The belief that routine is insipid and uninspiring runs counter to the evidence that an overwhelming number of creative people owe the completion of their greatest works to the unimaginative world of monotonous routine. Alice Walker adopted the routine of regular meditation during a time of intense personal crisis. She credits the daily practice to the completion of many of her novels, including The Color Purple:
The Color Purple owes much of its humor and playfulness to the equanimity of my mind as I committed myself to a routine, daily practice.
Mary Oliver continues, "The patterns of our lives reveal us" [emphasis added]. Our habits and patterns spotlight who we are, the tedious tiny tasks culminate in our actual life's work while our imagined life's work remains an unrequited passion, relegated to our somedays. "Someday" always exists just out of reach, at the end of our fingertips. We can see it but not touch it. Tiny tasks remain within our sovereign grasp, we exercise complete control over tiny tasks, regardless of our daily obligations and responsibilities.
The Trappist monk Thomas Merton translated a poem by Chuang Tzu entitled "The Need to Win":
He thinks more of winning
Than of shooting -
And the need to win
Drains him of power.
The inference is clear: focus on shooting, not winning. Baudelaire:
Nothing can be done except little by little.

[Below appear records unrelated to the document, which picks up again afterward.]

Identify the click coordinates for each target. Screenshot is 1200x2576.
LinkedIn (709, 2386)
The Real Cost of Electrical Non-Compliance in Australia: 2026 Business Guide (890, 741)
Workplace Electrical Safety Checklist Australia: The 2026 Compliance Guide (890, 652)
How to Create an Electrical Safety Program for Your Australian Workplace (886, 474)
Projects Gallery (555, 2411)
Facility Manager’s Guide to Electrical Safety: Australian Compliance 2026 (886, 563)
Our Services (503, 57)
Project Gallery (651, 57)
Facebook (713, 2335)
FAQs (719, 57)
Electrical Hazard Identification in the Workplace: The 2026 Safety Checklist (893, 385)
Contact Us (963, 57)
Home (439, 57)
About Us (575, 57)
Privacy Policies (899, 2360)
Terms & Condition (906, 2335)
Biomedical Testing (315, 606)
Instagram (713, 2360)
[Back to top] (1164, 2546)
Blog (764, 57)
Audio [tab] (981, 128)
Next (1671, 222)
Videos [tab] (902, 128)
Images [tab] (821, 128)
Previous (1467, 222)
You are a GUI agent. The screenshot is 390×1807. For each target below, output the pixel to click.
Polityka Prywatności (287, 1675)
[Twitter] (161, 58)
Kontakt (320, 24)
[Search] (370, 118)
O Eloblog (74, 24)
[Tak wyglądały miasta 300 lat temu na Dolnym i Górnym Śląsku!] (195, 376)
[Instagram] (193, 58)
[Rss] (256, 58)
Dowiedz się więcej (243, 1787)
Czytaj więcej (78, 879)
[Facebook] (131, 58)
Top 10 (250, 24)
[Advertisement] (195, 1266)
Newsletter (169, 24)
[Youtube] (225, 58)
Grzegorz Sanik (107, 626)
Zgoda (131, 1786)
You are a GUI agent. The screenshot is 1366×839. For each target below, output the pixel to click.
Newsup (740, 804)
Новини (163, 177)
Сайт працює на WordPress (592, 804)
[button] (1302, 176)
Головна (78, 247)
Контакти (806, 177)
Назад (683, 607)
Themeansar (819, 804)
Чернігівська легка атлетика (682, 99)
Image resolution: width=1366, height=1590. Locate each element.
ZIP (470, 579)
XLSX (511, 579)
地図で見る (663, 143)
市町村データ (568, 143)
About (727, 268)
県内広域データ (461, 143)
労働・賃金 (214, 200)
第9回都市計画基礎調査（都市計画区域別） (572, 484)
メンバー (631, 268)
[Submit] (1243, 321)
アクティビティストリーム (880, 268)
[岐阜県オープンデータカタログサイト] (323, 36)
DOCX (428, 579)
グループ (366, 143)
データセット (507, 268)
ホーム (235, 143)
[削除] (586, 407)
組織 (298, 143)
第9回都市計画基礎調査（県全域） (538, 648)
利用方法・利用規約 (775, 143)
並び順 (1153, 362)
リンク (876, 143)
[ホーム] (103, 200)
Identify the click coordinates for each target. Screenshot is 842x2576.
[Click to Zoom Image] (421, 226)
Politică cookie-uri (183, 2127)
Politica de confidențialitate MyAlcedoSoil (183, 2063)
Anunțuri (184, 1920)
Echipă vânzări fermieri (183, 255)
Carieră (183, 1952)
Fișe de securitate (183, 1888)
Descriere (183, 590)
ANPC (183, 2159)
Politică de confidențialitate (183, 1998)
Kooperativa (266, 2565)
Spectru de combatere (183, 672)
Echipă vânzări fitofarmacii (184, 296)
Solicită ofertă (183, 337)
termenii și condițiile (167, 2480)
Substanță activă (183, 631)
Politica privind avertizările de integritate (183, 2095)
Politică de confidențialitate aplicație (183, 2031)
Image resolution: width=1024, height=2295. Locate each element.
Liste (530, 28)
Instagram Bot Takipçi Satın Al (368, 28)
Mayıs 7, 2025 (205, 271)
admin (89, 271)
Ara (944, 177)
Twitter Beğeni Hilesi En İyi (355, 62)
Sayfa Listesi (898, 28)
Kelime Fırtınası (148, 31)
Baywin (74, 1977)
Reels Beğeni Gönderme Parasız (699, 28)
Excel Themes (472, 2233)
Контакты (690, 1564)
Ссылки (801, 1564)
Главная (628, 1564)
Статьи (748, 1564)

William Least Heat-Moon, author of one of my favorite books Blue Highways, wrote about failing to meet his objectives while working on the book. His "failures" ultimately culminated into success: “Taped to the door was a sheet with dates on the left and opposite a figure corresponding to a page number indicating where I planned a chapter to be on a specified future day. Over the next many months, I drew up a half dozen more of those sheets, every prognostication failing to match its presumed date of completion, each goal predictably falling short; yet, while the words didn’t flood forth, they did accumulate - about like a 1 percent savings account; pennies and nickels. Or a moonshiner’s still: drippity, drip, drip.”
Confront the difficult
while it is still easy;
accomplish the great task
by a series of small acts.*
Shot by shot. Drop by Drop. Little by little. "A small daily task, if it be really daily, will beat the labours of a spasmodic Hercules" (Anthony Trollope).